Sunday, February 24, 2008

Incorrect Truncation Warning in SSIS

I was working on an SSIS package a few weeks back and was puzzled by a truncation warning that two of the Data Flow tasks kept throwing out.  In the Data Flow, a string-based column of length 10 in the pipeline was being used as part of the input for an OLE DB Destination, which was storing the data into a SQL Server table.  The column being populated by this specific input column had a data type of varchar(20).  No problem, right?

Well, the Data Flow task was generating a warning stating that the column of length 20 might be truncated when used to populate the column of length 10.  Huh?  Exactly what I thought.  Why was the Data Flow task complaining about that when clearly the column of length 20 was the destination and the column of length 10 was the source.
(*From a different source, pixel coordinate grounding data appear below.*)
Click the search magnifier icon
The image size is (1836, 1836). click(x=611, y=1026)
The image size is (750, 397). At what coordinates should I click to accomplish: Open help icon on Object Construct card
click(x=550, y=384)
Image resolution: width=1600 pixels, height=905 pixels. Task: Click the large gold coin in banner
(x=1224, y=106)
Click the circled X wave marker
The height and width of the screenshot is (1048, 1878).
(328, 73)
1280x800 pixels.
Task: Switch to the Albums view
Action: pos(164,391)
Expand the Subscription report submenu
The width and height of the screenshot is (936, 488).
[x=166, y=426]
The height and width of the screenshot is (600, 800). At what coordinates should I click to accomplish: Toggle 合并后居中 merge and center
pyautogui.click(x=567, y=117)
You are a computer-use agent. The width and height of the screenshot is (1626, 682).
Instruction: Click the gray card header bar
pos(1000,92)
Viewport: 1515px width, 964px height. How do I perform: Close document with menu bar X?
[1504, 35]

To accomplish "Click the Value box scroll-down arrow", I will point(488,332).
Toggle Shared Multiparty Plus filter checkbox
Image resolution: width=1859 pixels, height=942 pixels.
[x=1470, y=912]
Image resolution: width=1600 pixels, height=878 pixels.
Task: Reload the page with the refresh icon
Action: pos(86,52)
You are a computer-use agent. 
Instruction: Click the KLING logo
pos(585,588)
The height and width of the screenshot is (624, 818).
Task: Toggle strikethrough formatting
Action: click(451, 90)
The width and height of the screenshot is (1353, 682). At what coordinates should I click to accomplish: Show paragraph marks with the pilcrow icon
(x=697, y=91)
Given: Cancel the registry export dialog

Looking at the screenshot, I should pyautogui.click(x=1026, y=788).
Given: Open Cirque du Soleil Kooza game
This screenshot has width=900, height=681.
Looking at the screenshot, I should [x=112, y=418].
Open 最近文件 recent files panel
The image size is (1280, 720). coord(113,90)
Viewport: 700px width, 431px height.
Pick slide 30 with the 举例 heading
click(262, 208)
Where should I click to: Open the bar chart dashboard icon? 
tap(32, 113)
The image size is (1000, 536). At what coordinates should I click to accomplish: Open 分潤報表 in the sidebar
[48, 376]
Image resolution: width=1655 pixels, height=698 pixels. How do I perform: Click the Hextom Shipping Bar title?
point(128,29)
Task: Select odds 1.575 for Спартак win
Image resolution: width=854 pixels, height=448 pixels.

I reviewed every property I could think of with regards to the source column, the destination column, the destination table, the OLE DB Destination component, the Data Flow task, etc.  Nothing I could find (at first glance) seemed out of place.  And even though the package ran fine (it was, after all, just a warning), it continued to bug me that something about the package was causing the SSIS engine to generate the warning.

After scratching my head for quite some time, I finally found the answer.  It seemed that someone working on the package prior to my development work on it had set the ValidateExternalMetadata property on the OLE DB Destination to False.  This is typically done (in my experience) to keep a Data Flow task from complaining about the metadata of a destination table that doesn't exist yet (maybe it will be created in a step before the Data Flow task executes, for example).  Well, believe it or not, setting this property to False seemed to cause the SSIS engine to misinterpret the metadata information about the source and destination, in this case, swapping the column metadata.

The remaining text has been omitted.